Barbara Gmerek: „...zieleń wróciła na plac świętego Józefa”

2018-01-18 13:02:00 red

Donice, ławki, lampy i drzewa pojawiły na placu św. Józefa. Jednak nie wszystkim podoba się taka forma przywracania zieleni w tym miejscu. Dodatkowym czynnikiem budzącym kontrowersje jest cena za jaką miasto wykonało tę inwestycję. Wątpliwości co do słuszności wykonanych prac nie ma natomiast wiceprezydent Barbara Gmerek – Zadanie zostało zrealizowane zgodnie z projektem jakim miasto zleciło na zagospodarowanie właśnie tego terenu – dodaje również, iż na efekty musimy zaczekać do wiosny.

fot. BK
fot. BK

Projekt pn. „Zieleń wraca na plac Św. Józefa – skwer reprezentacyjno – wypoczynkowy”, który został złożony do Budżetu Obywatelskiego i który został przyjęty do wykonania obejmował między innymi usytuowanie na terenie tego placu fontanny – Pierwszy projekt, który obejmował między innymi usytuowanie tam fontanny został oszacowany według kosztorysu inwestorskiego na prawie 2 miliony złotych. Wszystkie roboty ziemne z nasadzeniami to około 800 tys. złotych, natomiast koszt wykonania samej fontanny – oszacowano na około 600 tys. złotych – mówi wiceprezydent Barbara Gmerek.

Kwota jednak przeznaczona na to zadanie z Budżetu Obywatelskiego to niecałe 500 tys. złotych – Oczywiście nie mogliśmy wydatkować kwoty zdecydowanie wyższej, niż zakłada to Budżet Obywatelski. W tej sytuacji również po rozmowach z Panią Konserwator, która wyraziła też swoją opinię, że właściwie ona nie ma większych uwag do tego placu w takim stanie jaki jest i właściwie pod jej sugestie został przygotowany kolejny projekt i on został zrealizowany – dodaje wiceprezydent.

Wielu mieszkańców jednak pyta “gdzie jest zieleń?”, wskazując że kilka drzew i donice nie spełniają ich oczekiwań – Zdajemy sobie sprawę z tego, że projekt został wykonany w okresie jesienno-zimowym, w związku z czym nie widać na dzień dzisiejszy efektów mocno zielonych na tym placu.
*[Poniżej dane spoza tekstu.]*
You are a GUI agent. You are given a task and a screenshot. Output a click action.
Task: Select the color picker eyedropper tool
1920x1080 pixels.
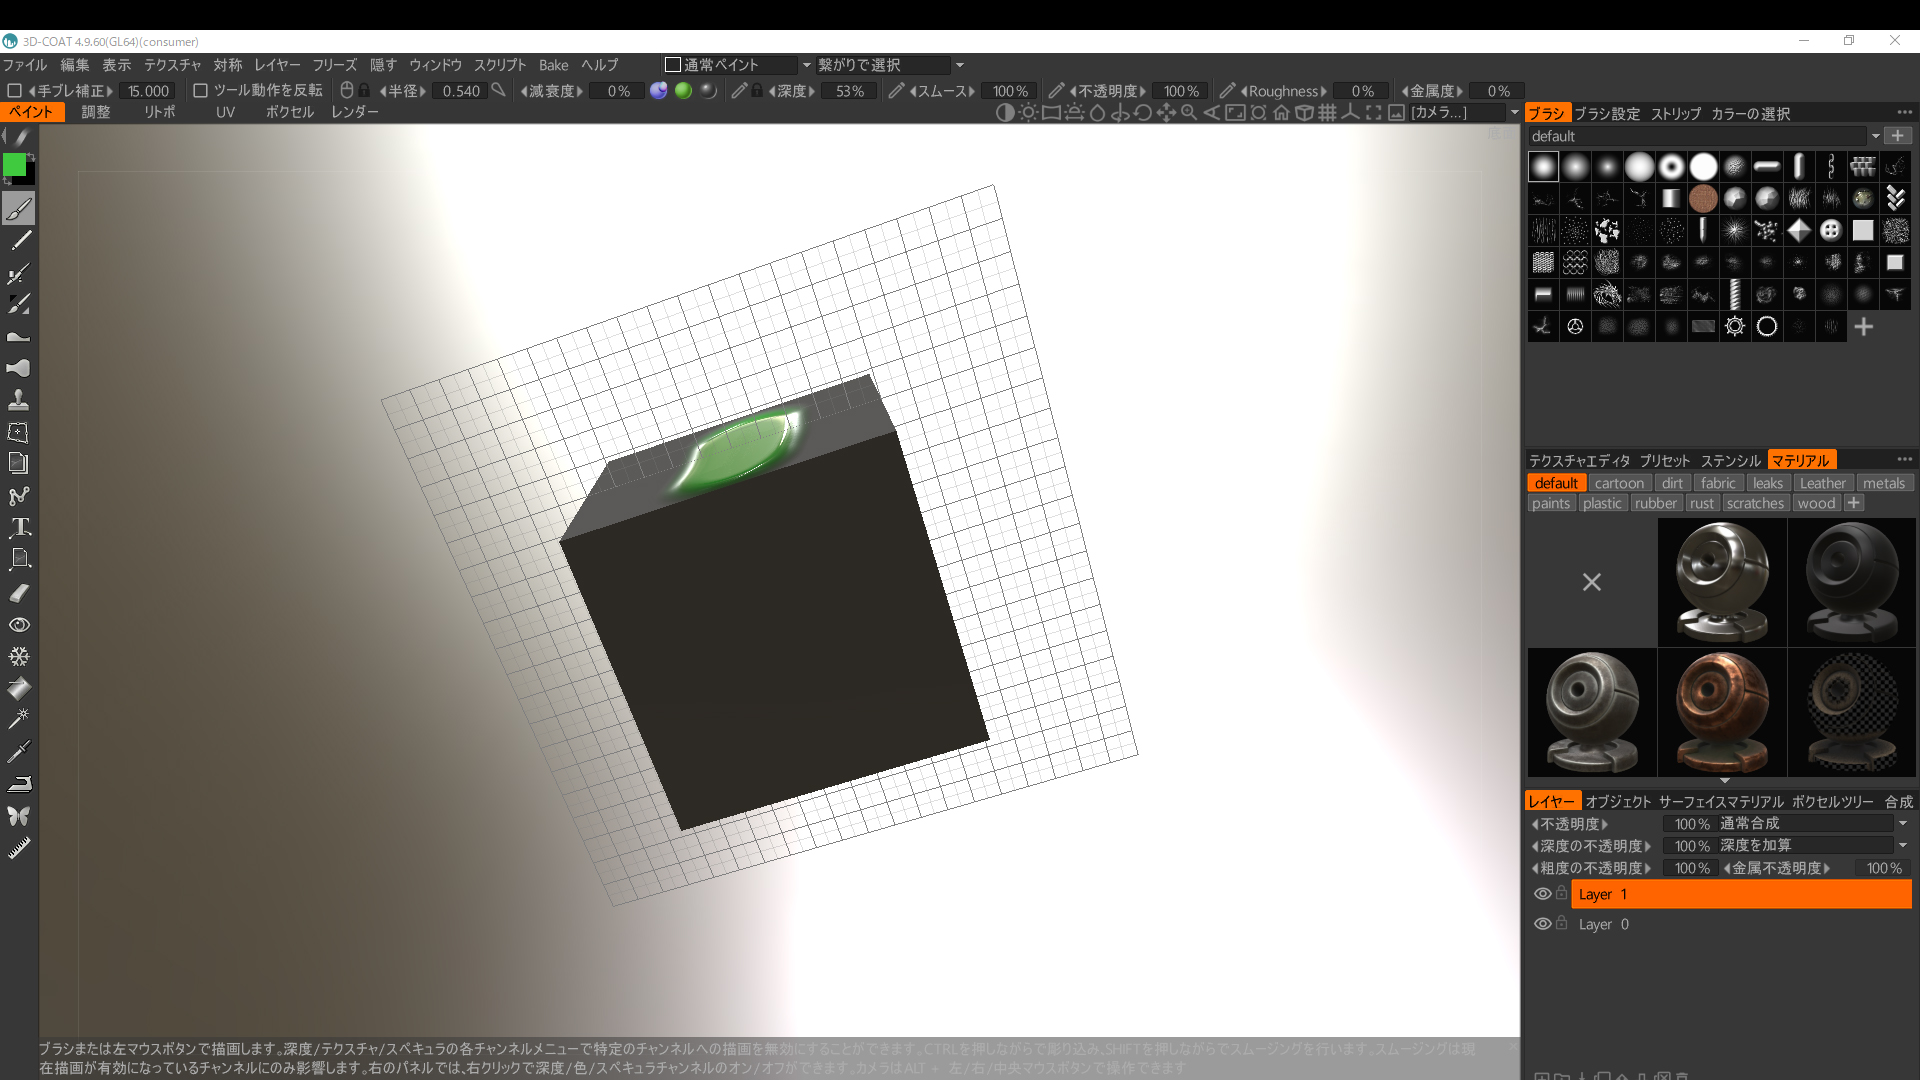19,751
Czekamy na okres wiosenny, kiedy ruszy wegetacja roślin. Myślę, że kiedy przyjdzie wiosna ta zieleń rzeczywiście ruszy, pokaże nam czy ta zieleń, która została tam nasadzona jest wystarczająca – przekonuje wiceprezydent.

W przypadku niewystarczającej ilości nasadzeń firma realizująca to zadanie zobowiązała się dosadzić rośliny – Jesteśmy po rozmowach z wykonawcą, który zadeklarował, że jeśli wegetacja będzie zbyt mała, czy za mało będzie nasadzeń – to nie ma z jego strony żadnego problemu, żeby tej zieleni dosadzić, tak ażeby rzeczywiście ta zieleń była widoczna z każdej strony i żeby faktycznie ten plac był bardziej zielony, niż jest na dzień dzisiejszy – podaje Barbara Gmerek.

Duże kontrowersje budzi także kwota przeznaczona na to zadanie: 153 750 złotych w oczach wielu osób wydaje się kwotą zbyt dużą w stosunku do wykonanych zmian. Jak tłumaczy wiceprezydent – Pieniądze wynikają oczywiście z kosztorysu. Postawienie małej architektury typu ławki, nowe lampy oświetleniowe, które są i które przy tej inwestycji zostały wykonane. Ale to są też koszty nasadzeń drzew oraz roślinności w donicach. Oczywiście nie wszystkim się wydaje, że takie prace to są prace tak kosztowne, ale nikt tutaj sobie nie wymyślił tej kwoty, ona po prostu wynikała z kosztorysu do tego projektu, który został zrealizowany.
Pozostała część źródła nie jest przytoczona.